On 02/03/2017 02:55 AM, Adrian Graham wrote:
Ah yes, sorry, I'm aware of that. What I meant in this
specific case is that with 4 2764s right next to each
other with a direct signal path between adjacent address
and data pins that has a resistance of 0.5 ohms pin to pin
surely I should be able to put a clip on each (for
example) A4 address line and see the same pulse at all
four channels?
Well, if the two logic analyzers were synched together, or
you were sampling at 100 MHz or above, then yes.

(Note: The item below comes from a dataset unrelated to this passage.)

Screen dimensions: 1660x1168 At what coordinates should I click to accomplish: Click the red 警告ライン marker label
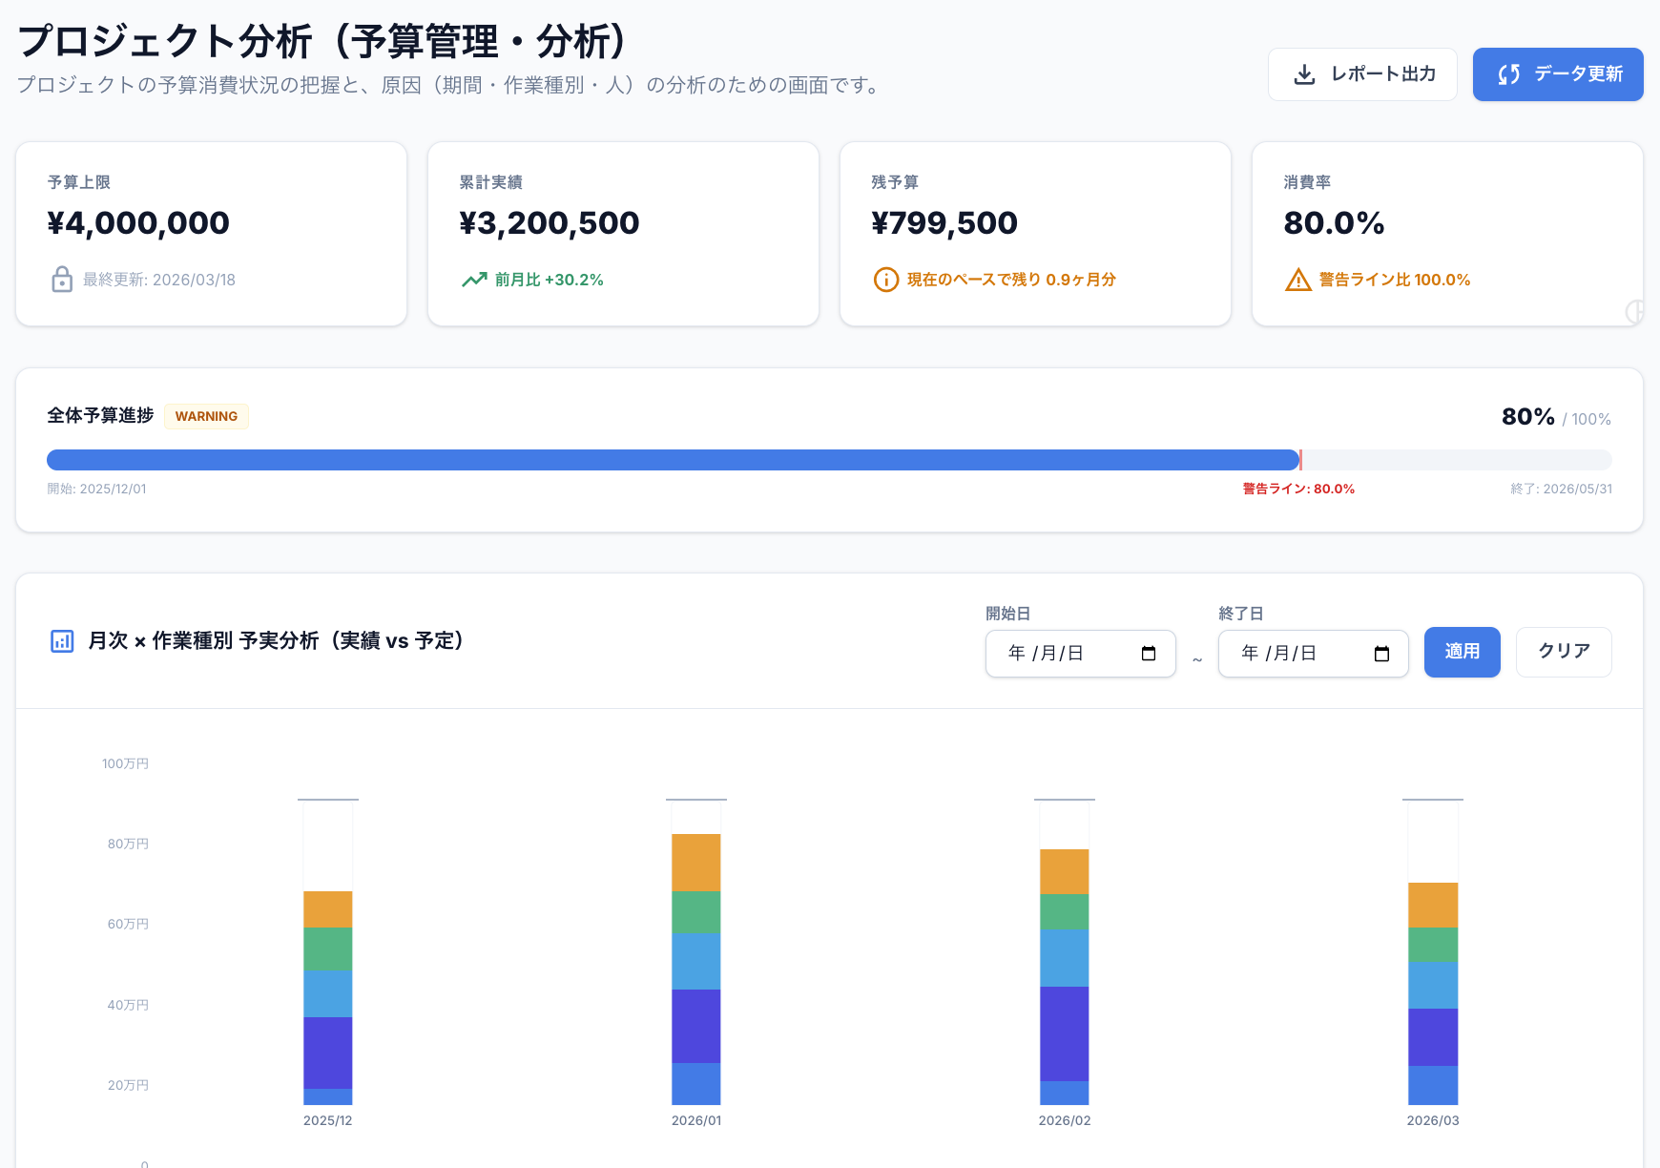(x=1297, y=489)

But, if the logic analyzers are running too slow, sampling
irregularly (I have no trust in Chinese gizmos until PROVEN
that they do it right) you could get very different
results. Is there a clock on the microprocessor that you
can check? Maybe something like a baud rate clock or
something that is at a few MHz. See if that shows up as
totally regular square waves. If not, then the LA may not
be sampling at a regular rate, or might have gaps while
sending data to the PC. I'm just suspicious of these units,
given the results you report.
(On my $130,000 Tektronix analyzer, I don't have to worry
about such stupid stuff, I know they got it right. I paid
less than $750 for it, it will do 100 MHz on 288
synchronized channels, with a 128K record length. But, it
is bigger than a big kitchen microwave, and much noisier, too.)